Hi Chris,

For the following supervisor config (memmon limit set low intentionally):

[inet_http_server]
port=127.0.0.1:9036

[supervisord]
logfile=%(here)s/../log/supervisord.log
logfile_maxbytes=50MB
logfile_backups=10
loglevel=info
pidfile=%(here)s/../var/supervisord.pid
nodaemon=false

[rpcinterface:supervisor]
supervisor.rpcinterface_factory=supervisor.rpcinterface:make_main_rpcinterface

[supervisorctl]
serverurl=http://127.0.0.1:9036

[program:osi]
command = %(here)s/../bin/paster serve %(here)s/../etc/karl.ini
redirect_stderr = true

[program:zeo]
command = %(here)s/../bin/runzeo -C %(here)s/zeo.conf
redirect_stderr = true

[eventlistener:memmon]
command=%(here)s/../bin/memmon -a 20MB
events=TICK_60

When I run it under "supervisord -n -edebug" (using supervisor 3.0a7) on MacOS 
10.6, I see this (see lines that being "restarting"):

[chr...@snowpro bfgenv]$ bin/supervisord -n -edebug
2009-10-03 13:34:41,101 INFO Increased RLIMIT_NOFILE limit to 1024
2009-10-03 13:34:41,221 INFO RPC interface 'supervisor' initialized
2009-10-03 13:34:41,221 WARN cElementTree not installed, using slower XML 
parser for XML-RPC
2009-10-03 13:34:41,221 CRIT Server 'inet_http_server' running without any HTTP 
authentication checking
2009-10-03 13:34:41,222 INFO supervisord started with pid 49246
2009-10-03 13:34:42,226 INFO spawned: 'memmon' with pid 49248
2009-10-03 13:34:42,231 INFO spawned: 'osi' with pid 49249
2009-10-03 13:34:42,239 INFO spawned: 'zeo' with pid 49250
2009-10-03 13:34:43,241 INFO success: memmon entered RUNNING state, process has 
stayed up for > than 1 seconds (startsecs)
2009-10-03 13:34:43,241 INFO success: osi entered RUNNING state, process has 
stayed up for > than 1 seconds (startsecs)
2009-10-03 13:34:43,250 INFO success: zeo entered RUNNING state, process has 
stayed up for > than 1 seconds (startsecs)
2009-10-03 13:34:43,370 DEBG 'memmon' stdout output:
READY

2009-10-03 13:34:43,371 DEBG memmon: ACKNOWLEDGED -> READY
2009-10-03 13:34:43,705 DEBG 'zeo' stdout output:
------
2009-10-03T13:34:43 INFO ZEO.runzeo (49250) created PID file './var/ZEO.pid'

2009-10-03 13:34:43,706 DEBG 'zeo' stdout output:
------
2009-10-03T13:34:43 INFO ZEO.runzeo (49250) opening storage '1' using 
BlobStorage

2009-10-03 13:34:43,749 DEBG 'zeo' stdout output:
------
2009-10-03T13:34:43 INFO ZODB.blob (49250) Blob directory `./var/blobs` has 
layout marker set. Selected `bushy` layout.

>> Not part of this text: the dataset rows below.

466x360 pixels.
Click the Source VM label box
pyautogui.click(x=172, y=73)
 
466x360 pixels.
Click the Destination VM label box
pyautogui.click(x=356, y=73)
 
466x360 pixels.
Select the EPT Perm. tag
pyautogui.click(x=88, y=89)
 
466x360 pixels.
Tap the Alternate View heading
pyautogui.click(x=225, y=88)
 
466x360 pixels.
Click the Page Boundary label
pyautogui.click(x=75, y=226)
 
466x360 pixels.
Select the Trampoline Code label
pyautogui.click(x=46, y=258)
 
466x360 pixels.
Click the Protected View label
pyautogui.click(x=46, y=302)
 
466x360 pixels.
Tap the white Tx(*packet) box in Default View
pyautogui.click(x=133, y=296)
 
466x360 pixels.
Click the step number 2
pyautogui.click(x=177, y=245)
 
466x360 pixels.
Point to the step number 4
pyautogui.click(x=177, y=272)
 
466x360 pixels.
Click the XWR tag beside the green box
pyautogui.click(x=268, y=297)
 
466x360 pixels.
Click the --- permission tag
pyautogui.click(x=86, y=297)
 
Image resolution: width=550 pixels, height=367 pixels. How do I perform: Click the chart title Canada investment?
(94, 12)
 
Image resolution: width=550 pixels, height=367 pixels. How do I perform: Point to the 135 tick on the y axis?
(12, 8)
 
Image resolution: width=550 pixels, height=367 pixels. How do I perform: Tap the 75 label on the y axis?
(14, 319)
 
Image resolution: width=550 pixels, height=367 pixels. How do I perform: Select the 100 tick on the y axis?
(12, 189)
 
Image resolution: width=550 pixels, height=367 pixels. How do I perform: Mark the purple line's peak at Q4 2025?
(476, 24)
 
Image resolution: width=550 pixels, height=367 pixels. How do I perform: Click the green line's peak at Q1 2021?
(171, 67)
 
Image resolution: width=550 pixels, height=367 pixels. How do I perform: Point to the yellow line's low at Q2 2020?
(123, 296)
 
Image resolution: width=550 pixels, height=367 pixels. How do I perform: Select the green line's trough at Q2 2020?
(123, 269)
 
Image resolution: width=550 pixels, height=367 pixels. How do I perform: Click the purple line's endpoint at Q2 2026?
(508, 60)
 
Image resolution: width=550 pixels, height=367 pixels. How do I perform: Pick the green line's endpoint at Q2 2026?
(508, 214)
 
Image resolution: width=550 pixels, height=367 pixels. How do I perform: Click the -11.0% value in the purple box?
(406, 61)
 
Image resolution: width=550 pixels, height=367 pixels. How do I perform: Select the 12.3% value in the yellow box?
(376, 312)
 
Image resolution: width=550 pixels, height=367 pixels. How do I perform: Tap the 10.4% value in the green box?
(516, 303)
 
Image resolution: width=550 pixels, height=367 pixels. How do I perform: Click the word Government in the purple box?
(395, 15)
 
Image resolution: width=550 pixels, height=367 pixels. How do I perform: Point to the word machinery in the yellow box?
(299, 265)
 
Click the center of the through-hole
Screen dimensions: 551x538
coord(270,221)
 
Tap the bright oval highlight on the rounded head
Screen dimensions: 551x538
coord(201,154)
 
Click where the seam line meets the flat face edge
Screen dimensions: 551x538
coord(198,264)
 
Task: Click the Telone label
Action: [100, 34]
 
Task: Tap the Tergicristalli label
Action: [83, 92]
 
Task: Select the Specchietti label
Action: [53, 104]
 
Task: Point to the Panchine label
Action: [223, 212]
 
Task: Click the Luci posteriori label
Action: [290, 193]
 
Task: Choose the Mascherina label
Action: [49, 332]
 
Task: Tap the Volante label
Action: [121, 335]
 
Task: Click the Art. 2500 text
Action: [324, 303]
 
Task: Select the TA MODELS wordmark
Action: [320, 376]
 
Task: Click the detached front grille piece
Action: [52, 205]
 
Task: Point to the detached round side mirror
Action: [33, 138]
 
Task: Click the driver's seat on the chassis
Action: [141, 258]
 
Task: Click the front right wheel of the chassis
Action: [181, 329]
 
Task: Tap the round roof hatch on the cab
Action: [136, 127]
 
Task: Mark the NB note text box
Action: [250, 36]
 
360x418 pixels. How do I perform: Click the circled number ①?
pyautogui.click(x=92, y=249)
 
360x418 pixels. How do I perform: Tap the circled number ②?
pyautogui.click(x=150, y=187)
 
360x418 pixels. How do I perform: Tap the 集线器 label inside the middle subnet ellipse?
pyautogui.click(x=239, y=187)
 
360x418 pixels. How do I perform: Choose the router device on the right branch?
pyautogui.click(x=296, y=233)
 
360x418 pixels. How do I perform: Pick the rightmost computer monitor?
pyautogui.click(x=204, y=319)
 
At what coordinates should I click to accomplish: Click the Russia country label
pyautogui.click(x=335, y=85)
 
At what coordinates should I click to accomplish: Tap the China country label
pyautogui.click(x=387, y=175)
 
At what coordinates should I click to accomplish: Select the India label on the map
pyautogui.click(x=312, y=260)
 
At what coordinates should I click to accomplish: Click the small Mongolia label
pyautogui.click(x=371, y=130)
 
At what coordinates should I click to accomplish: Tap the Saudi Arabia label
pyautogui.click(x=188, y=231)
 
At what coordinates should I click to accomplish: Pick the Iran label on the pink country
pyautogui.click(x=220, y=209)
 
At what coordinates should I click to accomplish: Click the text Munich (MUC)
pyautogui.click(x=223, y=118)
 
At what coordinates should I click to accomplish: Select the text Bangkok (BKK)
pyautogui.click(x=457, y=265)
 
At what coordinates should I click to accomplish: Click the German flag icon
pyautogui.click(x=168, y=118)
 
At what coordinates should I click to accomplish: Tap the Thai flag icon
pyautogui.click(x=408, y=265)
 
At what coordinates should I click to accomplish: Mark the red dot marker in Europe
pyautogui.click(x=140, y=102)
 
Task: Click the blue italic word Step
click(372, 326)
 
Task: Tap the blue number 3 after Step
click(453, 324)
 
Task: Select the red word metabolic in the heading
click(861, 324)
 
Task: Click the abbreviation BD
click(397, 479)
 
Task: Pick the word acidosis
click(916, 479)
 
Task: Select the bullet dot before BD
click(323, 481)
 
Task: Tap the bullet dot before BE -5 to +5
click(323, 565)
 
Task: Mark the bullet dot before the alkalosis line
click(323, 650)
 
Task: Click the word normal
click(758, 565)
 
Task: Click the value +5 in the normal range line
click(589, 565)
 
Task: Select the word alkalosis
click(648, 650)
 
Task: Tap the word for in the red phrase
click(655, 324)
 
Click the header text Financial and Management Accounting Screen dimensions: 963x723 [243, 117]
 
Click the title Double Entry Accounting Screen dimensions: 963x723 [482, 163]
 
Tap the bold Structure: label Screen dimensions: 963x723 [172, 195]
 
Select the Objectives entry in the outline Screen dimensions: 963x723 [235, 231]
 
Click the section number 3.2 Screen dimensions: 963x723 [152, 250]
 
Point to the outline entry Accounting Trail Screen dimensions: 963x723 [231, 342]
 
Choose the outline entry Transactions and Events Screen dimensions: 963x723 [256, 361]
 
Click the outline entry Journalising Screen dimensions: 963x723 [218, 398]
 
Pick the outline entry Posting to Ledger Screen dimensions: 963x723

2009-10-03 13:34:43,793 DEBG 'zeo' stdout output:
------
2009-10-03T13:34:43 INFO ZEO.StorageServer (49250) StorageServer created RW 
with storages: 1:RW:./var/osi.db

2009-10-03 13:34:44,156 DEBG 'zeo' stdout output:
------
2009-10-03T13:34:44 INFO ZEO.zrpc (49250) listening on ('', 8884)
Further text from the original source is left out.